**Directions for this task:** Without skipping anything, write out each record below exactly.

Data listing START

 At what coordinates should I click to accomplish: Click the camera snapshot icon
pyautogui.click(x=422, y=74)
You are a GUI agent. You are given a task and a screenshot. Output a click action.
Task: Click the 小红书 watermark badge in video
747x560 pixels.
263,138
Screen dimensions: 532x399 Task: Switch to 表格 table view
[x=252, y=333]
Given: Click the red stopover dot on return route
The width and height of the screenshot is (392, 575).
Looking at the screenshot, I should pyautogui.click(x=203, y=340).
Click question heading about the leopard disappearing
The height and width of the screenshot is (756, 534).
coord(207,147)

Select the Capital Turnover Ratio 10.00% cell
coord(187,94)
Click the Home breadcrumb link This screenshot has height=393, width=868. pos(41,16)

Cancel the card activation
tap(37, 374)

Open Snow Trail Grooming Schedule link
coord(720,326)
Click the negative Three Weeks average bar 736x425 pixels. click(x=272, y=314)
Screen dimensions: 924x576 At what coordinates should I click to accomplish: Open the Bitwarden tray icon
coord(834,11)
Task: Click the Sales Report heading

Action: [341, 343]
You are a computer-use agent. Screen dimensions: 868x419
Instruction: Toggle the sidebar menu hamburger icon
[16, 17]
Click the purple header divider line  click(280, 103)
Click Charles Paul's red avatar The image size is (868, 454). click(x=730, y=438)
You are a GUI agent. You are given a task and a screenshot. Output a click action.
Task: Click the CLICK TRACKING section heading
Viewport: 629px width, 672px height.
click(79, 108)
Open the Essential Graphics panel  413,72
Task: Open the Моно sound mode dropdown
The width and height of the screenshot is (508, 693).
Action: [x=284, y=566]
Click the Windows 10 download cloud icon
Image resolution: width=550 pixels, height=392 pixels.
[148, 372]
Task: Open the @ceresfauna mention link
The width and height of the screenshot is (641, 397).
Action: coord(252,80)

Data listing END

**Exercise response:**
 At what coordinates should I click to accomplish: Click the camera snapshot icon
pyautogui.click(x=422, y=74)
You are a GUI agent. You are given a task and a screenshot. Output a click action.
Task: Click the 小红书 watermark badge in video
747x560 pixels.
263,138
Screen dimensions: 532x399 Task: Switch to 表格 table view
[x=252, y=333]
Given: Click the red stopover dot on return route
The width and height of the screenshot is (392, 575).
Looking at the screenshot, I should pyautogui.click(x=203, y=340).
Click question heading about the leopard disappearing
The height and width of the screenshot is (756, 534).
coord(207,147)

Select the Capital Turnover Ratio 10.00% cell
coord(187,94)
Click the Home breadcrumb link This screenshot has height=393, width=868. pos(41,16)

Cancel the card activation
tap(37, 374)

Open Snow Trail Grooming Schedule link
coord(720,326)
Click the negative Three Weeks average bar 736x425 pixels. click(x=272, y=314)
Screen dimensions: 924x576 At what coordinates should I click to accomplish: Open the Bitwarden tray icon
coord(834,11)
Task: Click the Sales Report heading

Action: [341, 343]
You are a computer-use agent. Screen dimensions: 868x419
Instruction: Toggle the sidebar menu hamburger icon
[16, 17]
Click the purple header divider line  click(280, 103)
Click Charles Paul's red avatar The image size is (868, 454). click(x=730, y=438)
You are a GUI agent. You are given a task and a screenshot. Output a click action.
Task: Click the CLICK TRACKING section heading
Viewport: 629px width, 672px height.
click(79, 108)
Open the Essential Graphics panel  413,72
Task: Open the Моно sound mode dropdown
The width and height of the screenshot is (508, 693).
Action: [x=284, y=566]
Click the Windows 10 download cloud icon
Image resolution: width=550 pixels, height=392 pixels.
[148, 372]
Task: Open the @ceresfauna mention link
The width and height of the screenshot is (641, 397).
Action: coord(252,80)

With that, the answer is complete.